Human Rights Campaign Executive Resigns After Using ‘N-Word’ Twice

A Human Rights Campaign executive resigned this week after using a racial slur on two separate occasions.

As first reported by Politico, Human Rights Foundation chief Mary Beth Maxwell stepped down on Wednesday following internal reports “she had used the ‘N-word’ twice in front of a colleague.”

In a memo announcing her resignation to staff, HRC President Chad Griffin claimed Maxwell had used the racial epithet when recalling  “an upsetting personal story.” He added that she repeated the word a second time when “describing an external situation that [she] found horrifying, in which racial and homophobic slurs were used.”

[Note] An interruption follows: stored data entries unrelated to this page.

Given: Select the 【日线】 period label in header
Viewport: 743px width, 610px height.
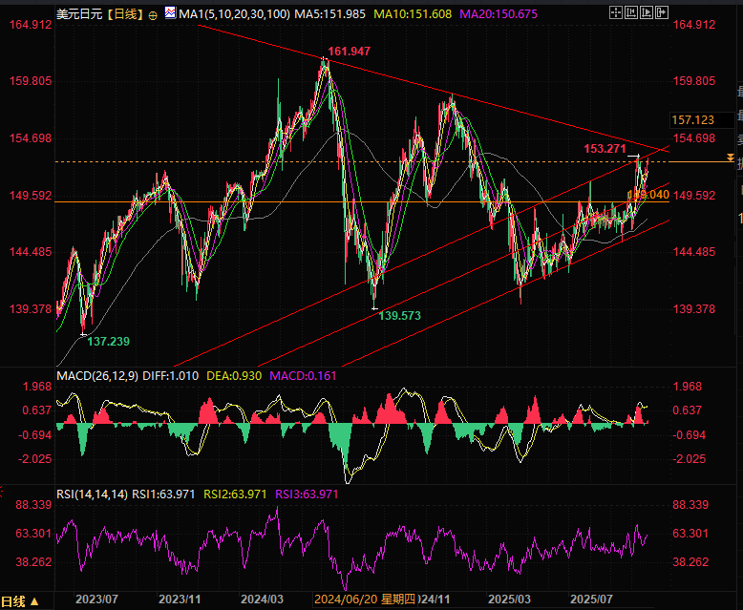Looking at the screenshot, I should tap(124, 15).
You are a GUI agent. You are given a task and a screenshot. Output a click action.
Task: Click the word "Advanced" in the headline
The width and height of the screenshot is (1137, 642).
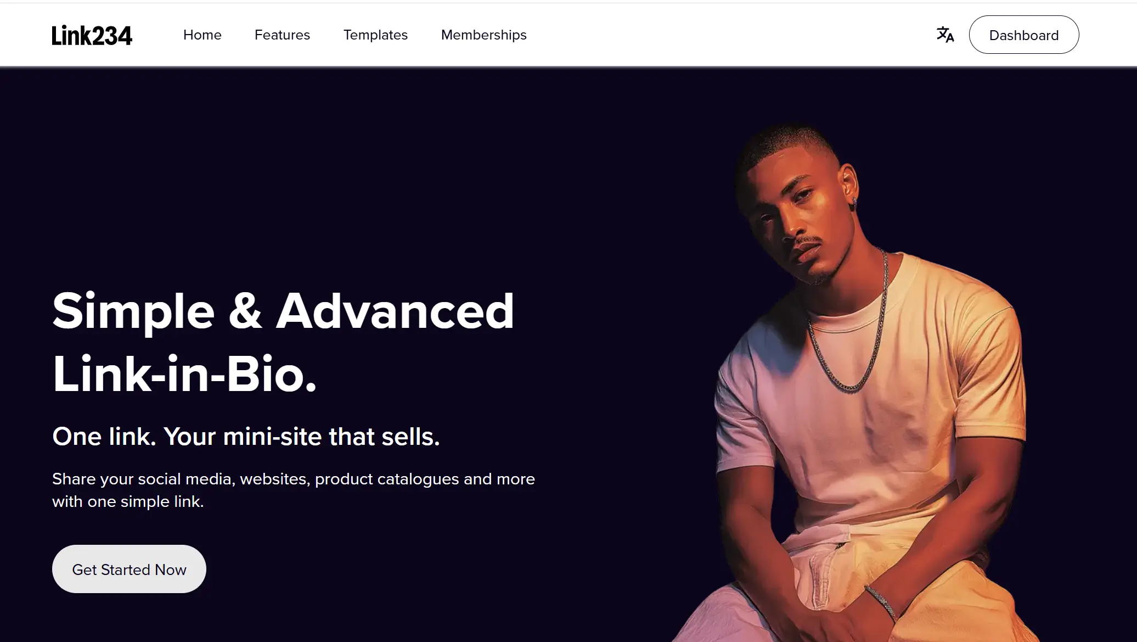coord(395,311)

After the organization received preliminary results of an internal investigation on Monday, Griffin told HRC staffers Maxwell was suspended without pay. He called her behavior “inappropriate and harmful.”

“[T]he lesson learned here is that not having bad intent in using the word does not make it acceptable,” Griffin claimed, adding: “I want to be clear: Intent does not matter. It is impact of the word that matters. It is simply never acceptable for that word to be said by an employee in the workplace, period.”

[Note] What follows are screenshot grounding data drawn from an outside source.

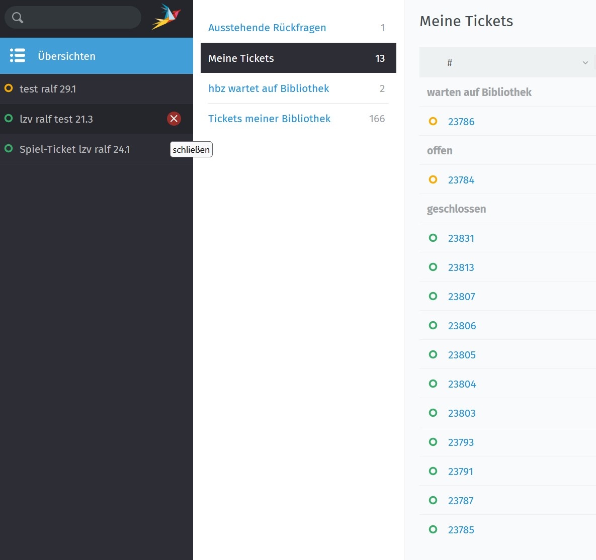Open the 'Spiel-Ticket lzv ralf 24.1' tab
This screenshot has width=596, height=560.
point(74,149)
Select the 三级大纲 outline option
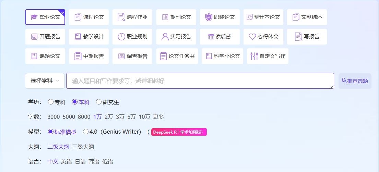 (83, 147)
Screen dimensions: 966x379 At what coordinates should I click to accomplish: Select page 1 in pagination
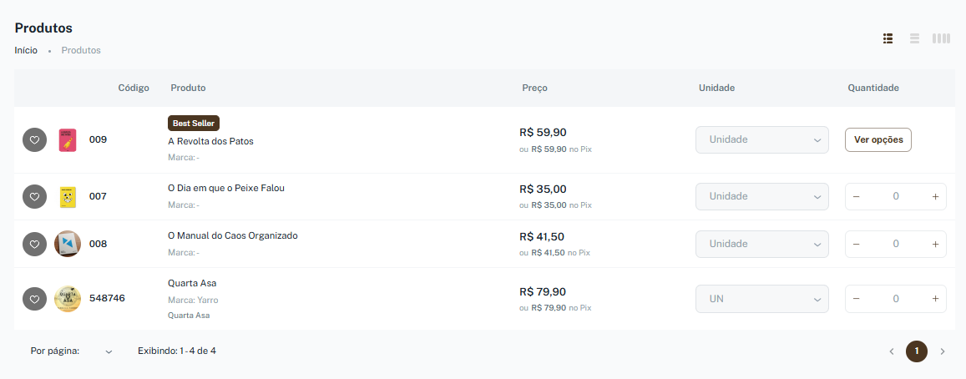[x=917, y=351]
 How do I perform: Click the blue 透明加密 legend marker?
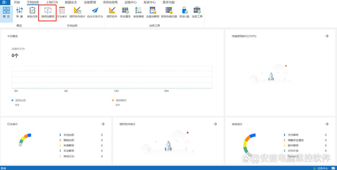(12, 100)
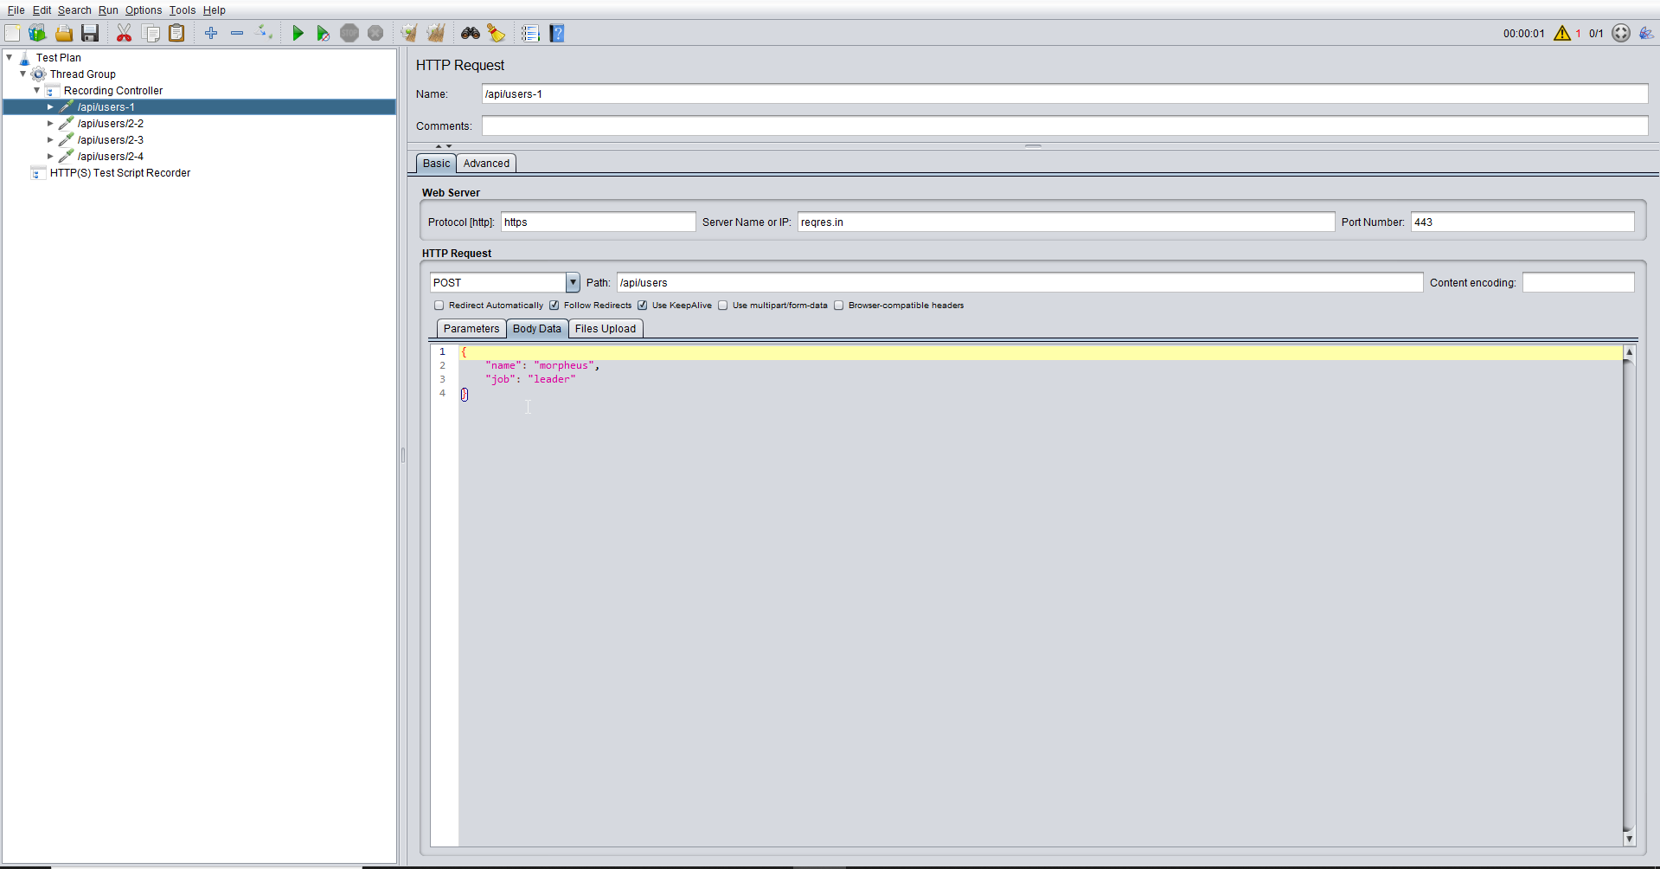
Task: Click the Clear all broom icon
Action: pyautogui.click(x=435, y=33)
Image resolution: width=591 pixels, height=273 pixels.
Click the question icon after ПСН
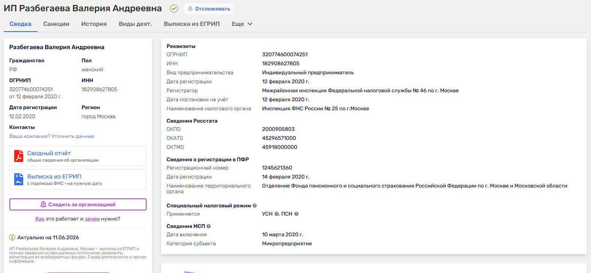(296, 214)
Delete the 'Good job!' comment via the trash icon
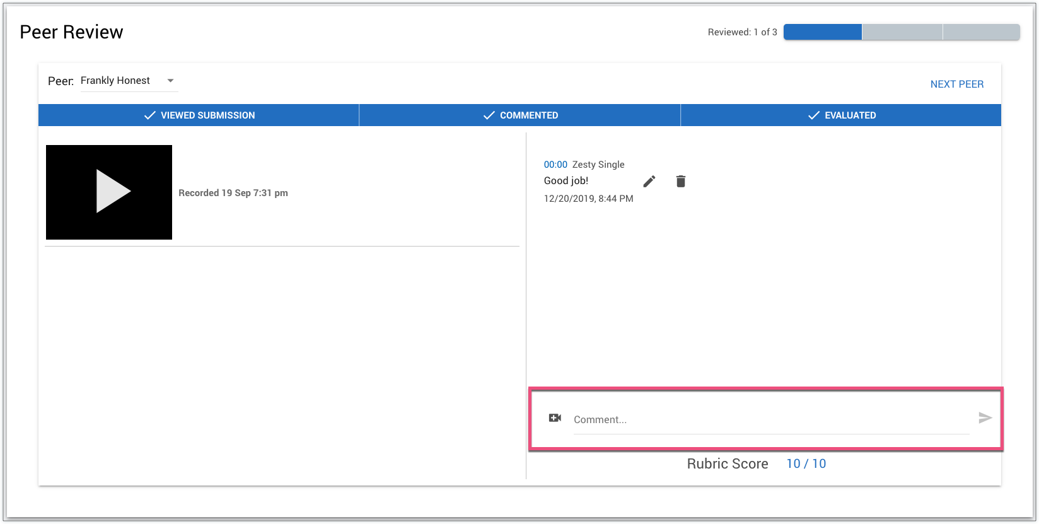This screenshot has width=1039, height=524. coord(680,182)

Maxwell expressed “deep regret” for the incidents.

“While in each instance I was conveying something that really happened — in the first I was emotional and scared that it had been said and in the second feeling urgency about addressing a deeply racist and homophobic encounter that a colleague recounted — I should never have said that word out loud,” she claimed. “Period.”

In 2015, Maxwell was tapped as senior vice president for programs, research and training for the educational arm of the Human Rights Campaign.

Prior to her role at HRC, the 53-year-old served as the executive director of American Rights at Work. Maxwell was also rumored to be on the shortlist for Secretary of Labor in the Obama administration, which would have made her the first openly lesbian official to serve in the post.

Although she was tapped as a senior advisor in the Cabinet office, the Secretary position went to former Congresswoman Hilda Solis instead.

In a bio posted to HRC’s website, the organization claimed Maxwell “was a key figure in shaping the Administration’s policy agenda for working families, including raising the minimum wage, expanding paid leave, ensuring labor standards for home care workers, and advocating for collective bargaining rights and workers’ voice in the workplace.”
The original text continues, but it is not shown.